Baruch or Benedict Spinoza was Jewish by birth but branded an atheist, anti-religionist, materialist, and pantheist. He was banned and banished, investigated by the Spanish Inquisition, and excommunicated by an Amsterdam synagogue. He endured abuse from the other side too, as his Jewishness was targeted by non-Jews, a common sport during his lifetime (1632-1677).
He was actually intensely aware of God, a saintly man of whom someone wrote, “one of the most exemplary human beings ever to have lived." He continues to influence discourse about spiritual matters.
Spinoza (1632-1677) synthesized science with the philosophies and corrected Cartesian dualism.
René Descartes (1596-1650) was the first to clearly identify the mind with consciousness and self-awareness and to distinguish this from the physical brain, which produces the kind of intelligence that computers can replicate. His distinction highlighted the mind-body problem that still occupies us today, but it didn’t show how mind and body interact.
Descartes’ Spirit-Matter distinction had the good effect of separating church from state, but it also produced Deism, with its image of the mechanistic clockmaker God who has nothing to do with the world’s affairs. Spirit was relegated to the SUPER natural—separated from the world. The severe separation of God from physical creation, in Carroll’s words, divided “rational from emotional, individual from community, scientific from artistic, pragmatic from moral.”
To counter dualism, we can think of the All or the Absolute, what we call God, as transcending "ordinary, physical reality while at the same time being the most natural reality, not some supernatural, extra-natural, un-natural, external-to-reality being we have to be told to believe in.” I put this in quotes because it’s what I argued in my guest post for ddjango (an assumed name).
Now I find that Spinoza's philosophy predated my thought way back in the 17th century. He thought of God as the dynamic principle of order immanent within nature. He identified God with Nature, seeing them as two names for the same reality:
Nothing exists save the one substance—the self-contained, self-sustaining, and self-explanatory system which constitutes the world.This reminds me of Andre Comte-Sponville’s words in The Little Book of Atheist Spirituality:
Being? Nature? Becoming? . . . Everyone is free to choose their own vocabulary . . . This is what has traditionally been called the absolute or the unconditioned, that which depends on nothing but itself and exists independently of all relations, conditions and points of view.The translation of this French atheist’s Little Book came out in 2007. He and Spinoza are two European philosophers separated in time but close in thought, and both echoing the theme of Eastern thought—all things exist in interdependence.

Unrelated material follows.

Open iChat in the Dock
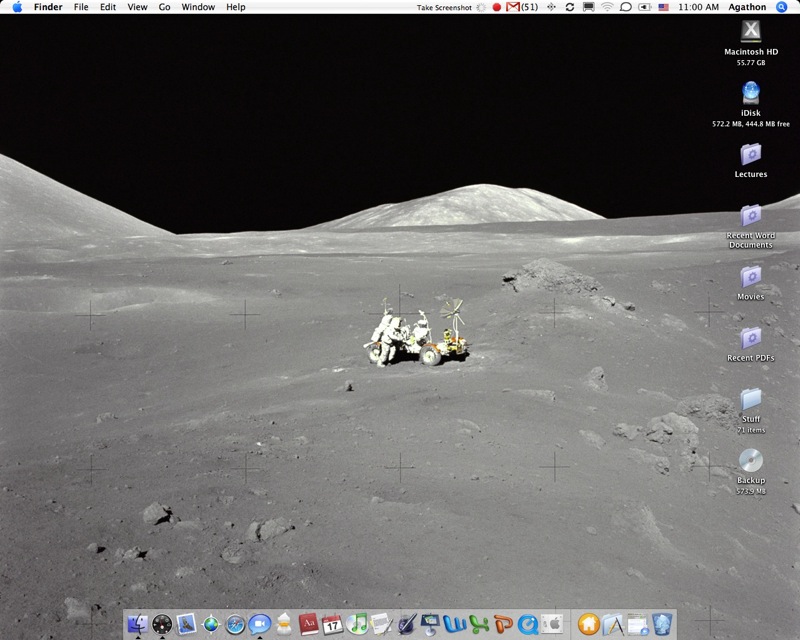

If God is in all, we don’t need religions to mediate God, do we? So Spinoza was considered anti-religion. But he didn’t oppose religions or disrespect them. He did advocate for seeing them, like everything else, sub specie aeternitatis or from the point of view of eternity. In other words, no particular human thought or religion is supreme; there’s always another way of looking at things. He advocated equality of religious sects, another idea ahead of its time.
Whenever I write something this philosophical, I’m afraid that some of my readers get glazed eyes and quit trying to penetrate the abstractions. Let me know if philosophy does that to you.